I understand the attack vectors that you are describing and they are valid points. But this is an ERC, it’s a coordination mechanism between projects to expand the scope of what’s possible today yet still completepy optional for projects to adopt. In this case this is a wallet namepsaced method and the goal is to interoperate between Dapps and Wallets and it would better to have a standard for it that we all follow instead of using ad-hoc solutions.
Hi @pedrouid I am not against the proposal by itself. I think this is a great addition and I am myself building an application that would benefit from it. I am just against the idea of letting the applications provide parameters that could trick users.
the Wallet can query ‘eth_chainId’ and ‘net_version’, through the rpc url, verify the respective provided values.
My concern was about the network name, not the chainId. The chainId will restrict what tx is possible thanks to chainId replay protection. But if a name like “rinkeby testnet” is presented, the user might not read that the chainId used is actually 1 (mainnet). If the wallet can verify the name is valid, it could have provided it in the first place, without the need for the application to provide it.

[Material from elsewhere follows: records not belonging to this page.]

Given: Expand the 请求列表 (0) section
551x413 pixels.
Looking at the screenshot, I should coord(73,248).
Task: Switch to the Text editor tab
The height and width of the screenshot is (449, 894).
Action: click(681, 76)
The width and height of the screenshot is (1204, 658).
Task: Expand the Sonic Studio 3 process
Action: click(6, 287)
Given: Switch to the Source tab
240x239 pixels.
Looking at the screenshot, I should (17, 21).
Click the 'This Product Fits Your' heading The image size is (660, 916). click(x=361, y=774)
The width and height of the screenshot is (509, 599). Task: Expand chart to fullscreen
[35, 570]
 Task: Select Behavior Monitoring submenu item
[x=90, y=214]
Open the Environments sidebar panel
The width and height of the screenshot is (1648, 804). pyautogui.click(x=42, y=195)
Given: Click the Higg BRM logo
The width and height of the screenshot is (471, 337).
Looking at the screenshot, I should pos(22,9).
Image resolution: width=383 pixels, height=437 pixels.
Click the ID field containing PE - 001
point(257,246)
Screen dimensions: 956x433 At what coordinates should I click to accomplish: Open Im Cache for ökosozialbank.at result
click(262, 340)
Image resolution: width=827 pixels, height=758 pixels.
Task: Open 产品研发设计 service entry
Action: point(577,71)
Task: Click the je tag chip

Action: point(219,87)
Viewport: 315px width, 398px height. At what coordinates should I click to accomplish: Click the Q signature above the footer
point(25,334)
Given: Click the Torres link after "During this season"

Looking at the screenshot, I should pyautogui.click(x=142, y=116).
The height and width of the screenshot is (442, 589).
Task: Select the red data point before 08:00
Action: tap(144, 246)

Hence why I think the name should not be provided by the application and the same apply for nativeCurrency
But this is an ERC, it’s a coordination mechanism between projects to expand the scope of what’s possible today yet still completepy optional for projects to adopt.
The fact that it is an ERC does not change the fact that as it stands, the proposal open up security issues.
the Wallet could query the chainId.network for the name and nativeCurrency fields and use those instead if present.
chainid.network could be compromised. We surely do not want the security of the user’s wallet to depend on it.
But if your wallet really want to do that, then we do not need the parameters (nativeCurrency, name) to be provided by the application then. The chainID would be sufficient for the wallet to fetch the rest via that mechanism.
rpcUrl would still be needed though for wallets that want to support unknown network.
So if we want to let application provide their own rpc URL and the chainID is unknown to the wallet itself, I would prescribe in the proposal that such wallet need to show a warning that the user is connecting to an unknown network and they should verify the chainID.
Agreed, I think it would be reasonable to only provide the chainId and networkId and have the Wallet take care of the rest using their own resources, such as their own chainId registry or a public one, like the chainId.network.
Haha, this is awesome. We’ve talked about this internally at MetaMask for some time, and over the course of the last year have re-treaded this discussion without realizing it. For example, we talked about using chainId.network to mitigate (or outright prevent) the kinds of attacks described by @wighawag just the other day!
I have more thoughts about the specification that I’ll summarize in the next few days. This is happening though!
The wallet_updateEthereumChain method returns true if the chain was successfully added or switched to, and an error with code 4001 if the user rejected the request.
to:
The wallet_updateEthereumChain method returns true if the active chain matches the requested chain, regardless of whether the chain was already active or was added to the wallet previously. If the user rejects the request, it must return an error with code 4001.
I find it less ambiguous. Since it changes the meaning of the paragraph, I’m making the suggestion here instead of on your PR.